In other words, absent health reform, Medicare payroll taxes would need to rise by almost 4% (or benefits cut by 4%) to keep Medicare in balance in the long run.  After health reform, the increase in revenue needs to be a little more than a half per cent.  Think about it this way: today, you and your employer each pay 1.45% of your income in Medicare taxes, for a total of 2.9%.  Your Medicare taxes would need to be more than doubled - raised by 133% to be exact - without health reform, if you wanted Medicare to keep all its benefits and expenses and the cost was equally distributed.  With health reform, if no additional savings were realized and if taxes had to be raised on everybody, that hike would be a mere 23%, or you and your employer would each pay 1.68%.

It is hard to tell of course how Medicare would have been brought to balance in either case, but health reform, all by itself, cut the size of the long term Medicare funding problem by 83%.  If graphical demonstrations suit you better, here's how the Medicare deficit would have looked (along with the HI trust fund deficit), if nothing were done (the source for the following charts is the Medicare Trustees Reports from 2009 and 2010):

Medicare Revenue vs Expenditures 2009

See that big gap that was opening up more than twice the size of what is collected in payroll taxes?  See what happens to it once health reform came into play:

Medicare Revenue vs Expenditures 2010

That gap is now less a quarter of the size of what is collected in payroll taxes, making the problem far more manageable in the long term.  It is very important that one understand the significance of the HI (Part A) deficit with respect to the payroll taxes.  Medicare payroll taxes fund the trust fund, and by law, Medicare is prohibited from taking money from the general revenues to make up any shortfall in the Part A trust fund.  General revenues and premium collected can be used for Part B (i.e. doctor visits and so on).  Note also that as a percentage of GDP, the cost of Medicare in the long term is down in the long term.
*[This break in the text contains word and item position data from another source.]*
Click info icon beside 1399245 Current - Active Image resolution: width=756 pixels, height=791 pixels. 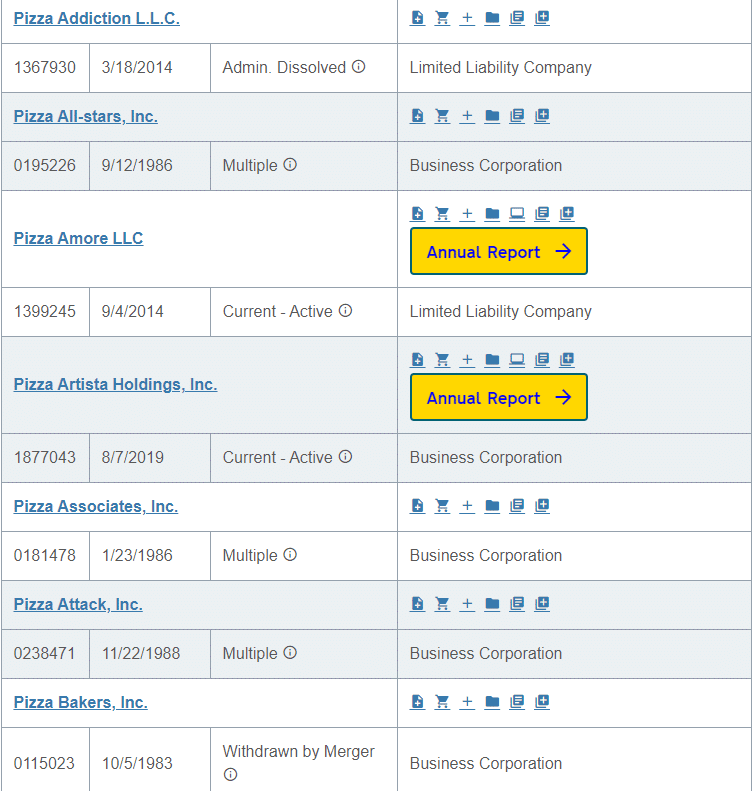pos(345,311)

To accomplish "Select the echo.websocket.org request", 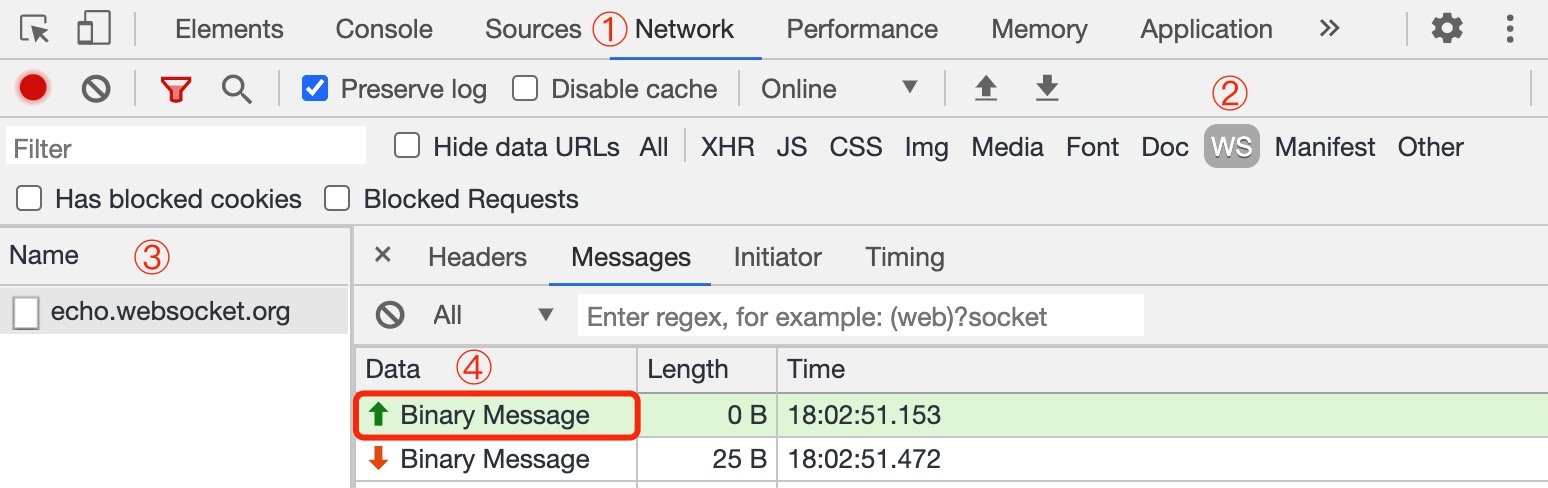I will pos(170,312).
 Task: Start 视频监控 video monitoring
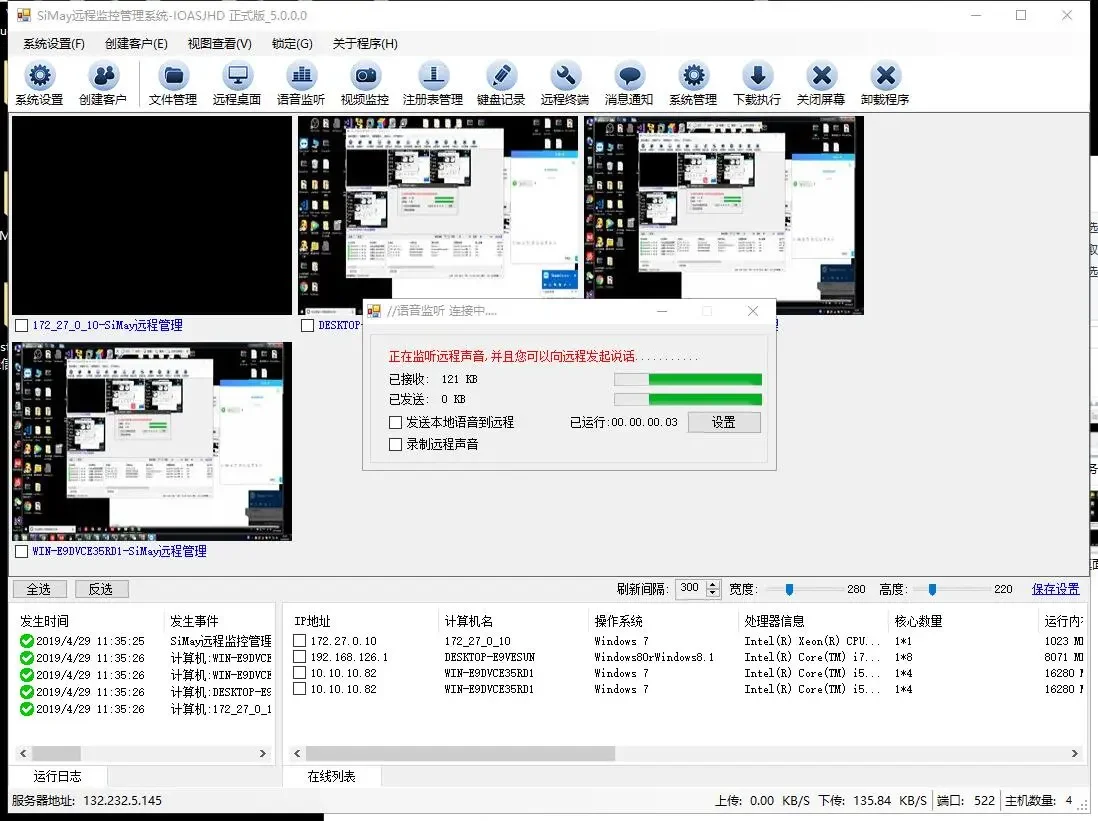point(365,82)
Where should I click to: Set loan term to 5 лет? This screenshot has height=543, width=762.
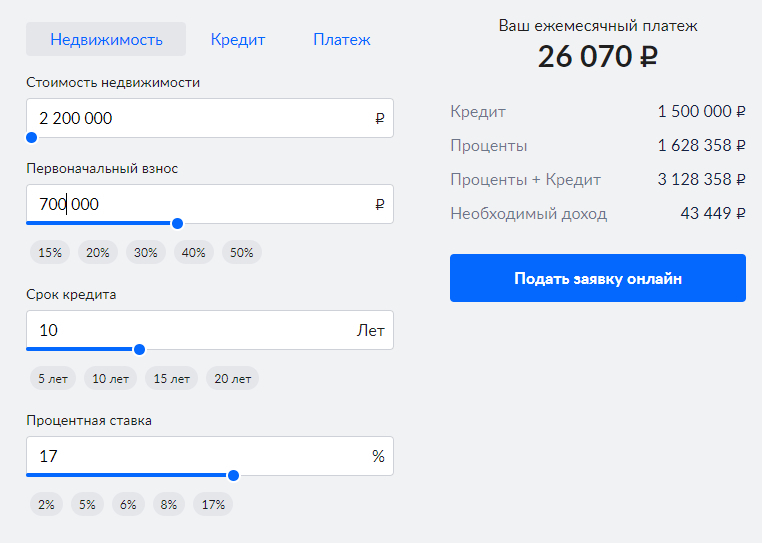click(x=54, y=379)
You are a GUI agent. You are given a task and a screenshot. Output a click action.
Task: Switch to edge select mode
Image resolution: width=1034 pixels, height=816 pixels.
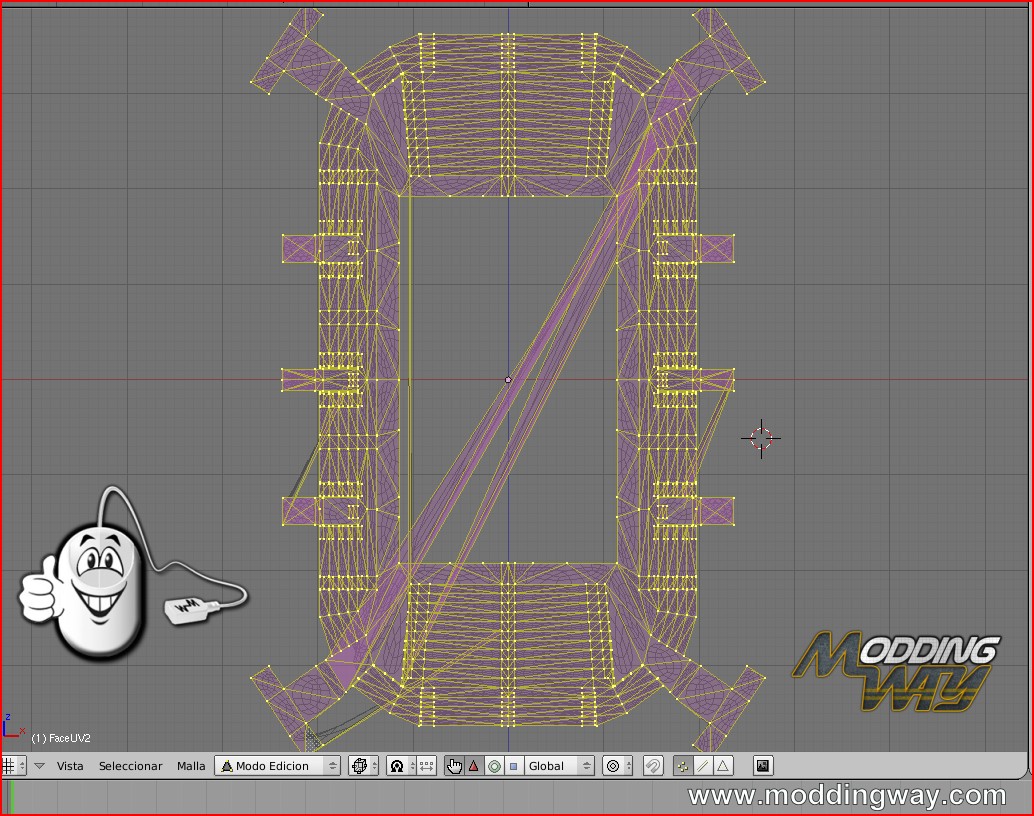pos(703,766)
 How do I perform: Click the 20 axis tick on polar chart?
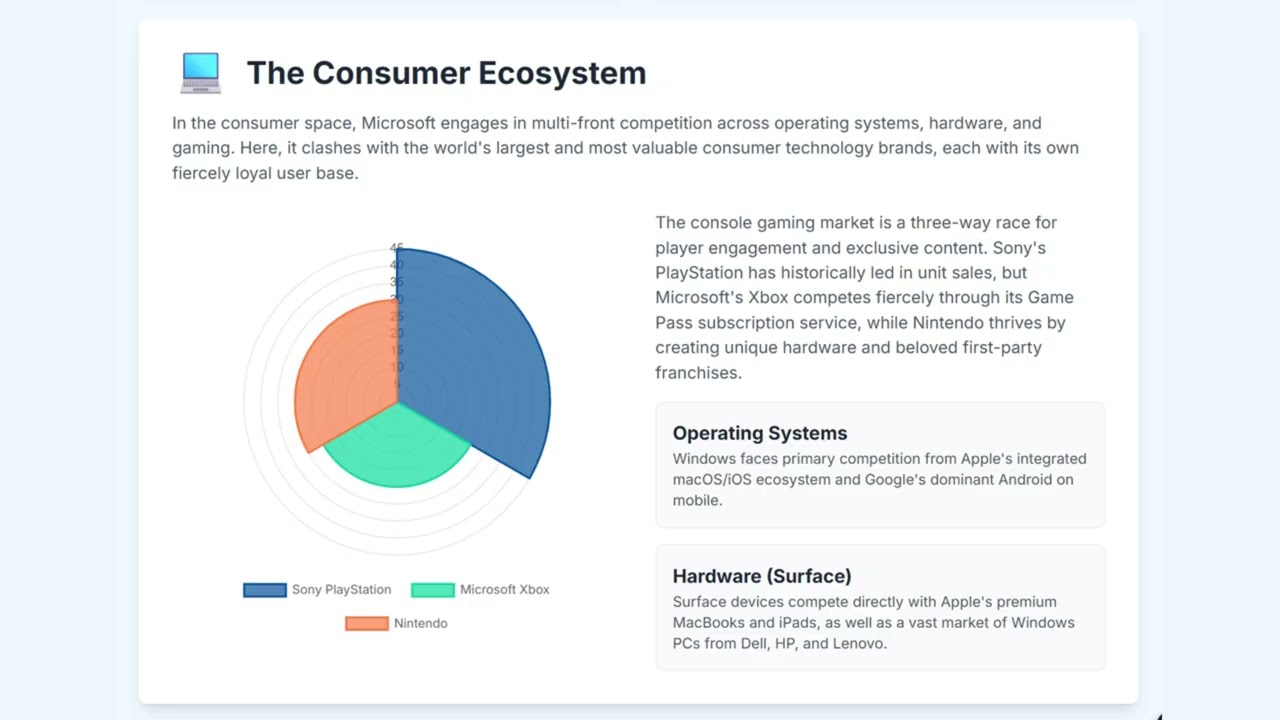[x=397, y=333]

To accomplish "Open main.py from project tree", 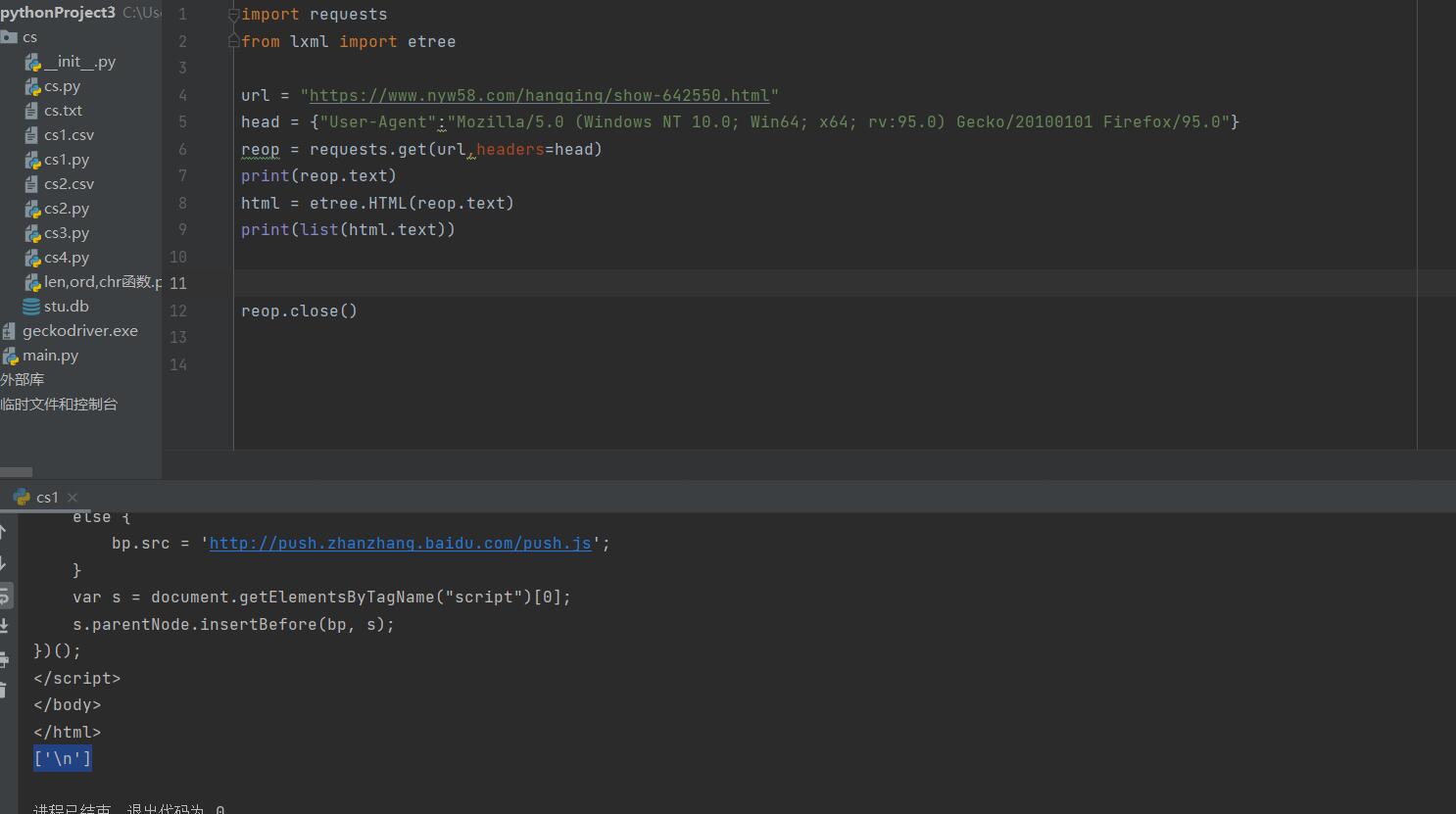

Prior to the passage of health reform, Medicare was going bankrupt and being privatized at the same time.  Thanks to the ironically named "Medicare Modernization Act of 2003" under President Bush, the government was paying 14% more to cover a beneficiary through the even more ironically named private "Medicare Advantage" plans than it would with traditional Medicare.  In other words, the government was paying extra for the private insurers to privatize Medicare.  ACA puts a stop to the overpayments.  Last year, private insurers also jacked up Medicare Advantage premiums by another 14%, presenting the bill to taxpayers.

Lest anyone think that the savings are artificially inflated because these reductions in payment to health service providers include the scheduled reduction to payments to doctors that Congress adjusts each year (commonly known as the "doc fix"), rest assured that is not the case.  The doc fixes apply to physician compensation, not hospital procedure and are thus covered under Medicare Part B, the Supplementary Medical Insurance program, which is funded by incoming revenue from premiums paid by beneficiaries as well as general revenue.

I don't know about you, but if a law extends the life the Medicare trust fund for an additional 12 years, I call that progressive.  If a law rescues Medicare from a looming immediate financial emergency, I call that legislation progressive.  If a law cuts the long term Medicare deficit by 83%, I call that law practical, great progressive achievement.  If a law does all three, I call that a progressive triumph.  Welcome to that progressive triumph.  Welcome to the Patient Protection and Affordable Care Act of 2010.